Romney was governor when the health care reform was enacted. The new governor, Deval Patrick, proceeded to negotiate with the health insurance companies. The result, according to a March 4 story in The Boston Globe, "shows an average monthly premium for residents of eastern Massachusetts of $305. That indicates a decrease of nearly 20 percent in premiums from the earlier bids."

It appears that some, if not all, of this reduction in premiums came as a result of cutbacks in the comprehensiveness of insurance. The plans with the lowest premiums use higher co-payments and deductibles.

Many people think of health insurance as a gift. For example, someone will say, "My employer gives me health insurance." What your employer actually does, however, is provide a compensation package, consisting of wages and benefits, that reflects your value to the firm. The more you receive in health benefits, the less you receive in take-home pay.

The cost of health insurance is transparent for people who purchase their own. Many people, when confronted with the cost, decide to forego health insurance.

Politically, the appeal of universal health insurance is to provide the uninsured with the gift of health insurance that others enjoy. However, suppose that the state provides health insurance to taxpayer A but not to taxpayer B (because B already has insurance). In that case, the state is asking B to pay for A’s health insurance.

That leads to another view of health insurance, which is that it is a personal responsibility. Failure to obtain insurance may lead you to show up on the hospital doorstep expecting free treatment.

The fear that the uninsured are "free riders" suggests that the state is entitled to penalize those who do not obtain health insurance.
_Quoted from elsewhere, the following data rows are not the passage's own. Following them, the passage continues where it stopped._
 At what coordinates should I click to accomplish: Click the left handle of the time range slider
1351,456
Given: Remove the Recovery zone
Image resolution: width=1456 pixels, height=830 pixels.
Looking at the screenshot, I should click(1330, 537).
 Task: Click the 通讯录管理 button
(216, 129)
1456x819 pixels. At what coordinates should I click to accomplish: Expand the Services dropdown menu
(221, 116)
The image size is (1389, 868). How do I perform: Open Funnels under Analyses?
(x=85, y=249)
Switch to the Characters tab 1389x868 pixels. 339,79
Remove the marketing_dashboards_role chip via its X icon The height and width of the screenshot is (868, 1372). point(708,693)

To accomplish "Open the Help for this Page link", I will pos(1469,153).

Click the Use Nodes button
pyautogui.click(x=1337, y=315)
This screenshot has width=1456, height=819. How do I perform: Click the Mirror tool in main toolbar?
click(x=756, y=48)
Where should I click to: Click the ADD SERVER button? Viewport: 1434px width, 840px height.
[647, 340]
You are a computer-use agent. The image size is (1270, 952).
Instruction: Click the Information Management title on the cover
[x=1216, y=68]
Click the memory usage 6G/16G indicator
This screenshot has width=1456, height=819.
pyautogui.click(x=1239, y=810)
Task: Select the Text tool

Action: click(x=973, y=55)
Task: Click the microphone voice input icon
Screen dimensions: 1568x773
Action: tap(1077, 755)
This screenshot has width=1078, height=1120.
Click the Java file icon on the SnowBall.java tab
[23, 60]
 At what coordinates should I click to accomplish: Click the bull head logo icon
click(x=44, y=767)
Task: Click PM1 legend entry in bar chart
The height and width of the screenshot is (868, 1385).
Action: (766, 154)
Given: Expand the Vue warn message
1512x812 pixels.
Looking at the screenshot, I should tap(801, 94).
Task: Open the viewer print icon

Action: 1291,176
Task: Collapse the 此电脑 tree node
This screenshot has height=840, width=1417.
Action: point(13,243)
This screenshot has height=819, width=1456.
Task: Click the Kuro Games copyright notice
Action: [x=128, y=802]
Massachusetts took this approach. The uninsured must either pay a fine or obtain insurance. This is known as a mandate.

But how can the state justify forcing a consumer to buy a product that the consumer believes is not affordable? To address that problem, the state of Massachusetts proposed to redesign its insurance market, using The Connector.

However, state-designed insurance will only be cheaper than private insurance if the state reduces the cost to insurance companies of providing insurance. One way to reduce the cost is to get rid of coverage mandates. But the Massachusetts Legislature did not give The Connector the leeway to do so.

With no room to maneuver on coverage mandates, The Connector’s health insurance policies may be perceived by the uninsured as more of a penalty than a gift. Relative to what was promised when the legislation was enacted, the policies are going to have higher premiums, co-payments, and deductibles.

Even with these less attractive policies, it is not clear that the arithmetic of the Massachusetts health care reform can work. On a per capita basis, Massachusetts has one of the highest health care spending rates in the nation. If the newly insured start to indulge in health care services to the same extent as their compatriots, health insurers will lose money, which will force them either to raise premiums or to exit the state.

It is too early for other states to draw lessons from the Massachusetts reform. Perhaps regulators and insurance companies will find a way to make things work. However, my prediction is that it will unravel, degenerating into a finger-pointing exercise among insurance companies, consumers, and politicians.

I would like to see at least some states consider a different approach. Instead of getting deeper into the thicket of designing health insurance contracts, states might move in the other direction. They could deregulate health insurance, which would give the private sector the freedom to structure policies and risk management practices to meet the needs of diverse consumers. If they were not painted into a corner by mandates, "must-carry" laws, and the like, health insurance companies might increase their penetration of the market, taking advantage of the opportunity represented by those who now do not buy health insurance.